Command not found after installation:

# Ensure package is installed
pip install --upgrade localtranscribe

# If using virtual environment, activate it first
source .venv/bin/activate

HuggingFace authentication error:

# Verify token is correctly set
cat .env

# Should show: HUGGINGFACE_TOKEN=hf_...
# Make sure you accepted both model licenses

Slow processing:

# Use a faster model
localtranscribe process audio.mp3 --model tiny

# Skip diarization for single speaker
localtranscribe process audio.mp3 --skip-diarization

Run system check:

localtranscribe doctor

This command diagnoses common setup issues and suggests fixes.

→ Full Troubleshooting Guide


What's New

v2.0.2b1 (Current)

  • ✅ Updated package description and metadata
  • ✅ Enhanced README with PyPI link
  • ✅ Professional documentation polish

v2.0.1-beta

  • ✅ Published to PyPI - Install with pip install localtranscribe
  • ✅ Fixed pyannote.audio 3.x API compatibility
  • ✅ Updated documentation for model licenses

v2.0.0-beta

  • ✅ Complete rewrite with modern CLI
  • ✅ Python SDK for programmatic use
  • ✅ Batch processing support
  • ✅ System health checks with doctor command
  • ✅ Modular architecture

→ Full Changelog


Roadmap

v2.1 (Next Release)

  • Interactive speaker labeling (replace SPEAKER_00 with real names)
  • Enhanced progress indicators for large files
  • Resume interrupted transcription jobs
  • Audio quality pre-analysis

v3.0 (Future)

  • Real-time transcription support
  • Web-based interface
  • Docker containerization
  • Optional cloud sync for results

Contributing

We welcome contributions!

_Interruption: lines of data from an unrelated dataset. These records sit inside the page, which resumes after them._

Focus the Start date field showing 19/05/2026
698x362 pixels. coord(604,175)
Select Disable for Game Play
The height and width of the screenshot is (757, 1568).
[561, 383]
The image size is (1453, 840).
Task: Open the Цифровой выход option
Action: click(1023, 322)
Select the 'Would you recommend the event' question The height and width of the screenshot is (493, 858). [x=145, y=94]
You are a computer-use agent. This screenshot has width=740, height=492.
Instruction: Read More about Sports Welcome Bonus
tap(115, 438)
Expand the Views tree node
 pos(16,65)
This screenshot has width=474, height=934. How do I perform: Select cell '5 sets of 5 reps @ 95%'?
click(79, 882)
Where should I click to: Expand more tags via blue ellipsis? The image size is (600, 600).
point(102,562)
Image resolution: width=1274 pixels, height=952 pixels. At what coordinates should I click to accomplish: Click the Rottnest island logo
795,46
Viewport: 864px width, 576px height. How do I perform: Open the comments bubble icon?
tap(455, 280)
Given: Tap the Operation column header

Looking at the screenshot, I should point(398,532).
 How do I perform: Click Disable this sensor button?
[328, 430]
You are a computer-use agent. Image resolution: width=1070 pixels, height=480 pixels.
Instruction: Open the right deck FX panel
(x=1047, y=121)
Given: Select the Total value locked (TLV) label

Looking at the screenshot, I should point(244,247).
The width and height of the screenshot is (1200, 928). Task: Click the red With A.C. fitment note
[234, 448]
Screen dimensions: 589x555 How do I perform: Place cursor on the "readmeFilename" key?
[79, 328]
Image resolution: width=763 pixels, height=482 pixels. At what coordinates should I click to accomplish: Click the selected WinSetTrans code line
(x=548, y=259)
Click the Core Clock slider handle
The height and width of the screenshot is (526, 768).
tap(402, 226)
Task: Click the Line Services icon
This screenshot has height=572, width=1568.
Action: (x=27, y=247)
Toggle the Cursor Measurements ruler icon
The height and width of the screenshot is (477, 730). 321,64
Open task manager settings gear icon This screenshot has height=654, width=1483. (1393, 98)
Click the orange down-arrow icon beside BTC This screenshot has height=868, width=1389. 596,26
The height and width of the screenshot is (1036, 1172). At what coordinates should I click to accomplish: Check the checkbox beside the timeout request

Here's how to get started:

  1. Check existing issues at github.com/aporb/LocalTranscribe/issues
  2. Fork the repository and create your feature branch
  3. Make your changes following the existing code style
  4. Add tests if applicable
  5. Submit a pull request with a clear description

Development Setup:

git clone https://github.com/aporb/LocalTranscribe.git
cd LocalTranscribe
python3 -m venv .venv
source .venv/bin/activate
pip install -e ".[dev]"

License

MIT License - Free for personal and commercial use.

See LICENSE for full details.


Support

Need help?

  1. Run localtranscribe doctor to check your setup
  2. Check the Troubleshooting Guide
  3. Search existing issues
  4. Open a new issue with:
    • Output from localtranscribe doctor
    • Error message or unexpected behavior
    • Your system info (OS, Python version)

Acknowledgments

LocalTranscribe builds on excellent open-source work:

  • OpenAI - Whisper speech recognition model
  • Apple - MLX framework for Metal acceleration
  • Pyannote team - Speaker diarization models
  • HuggingFace - Model hosting and distribution

⭐ Star on GitHub🐛 Report Bug💡 Request Feature

Made for privacy-conscious professionals who value data ownership.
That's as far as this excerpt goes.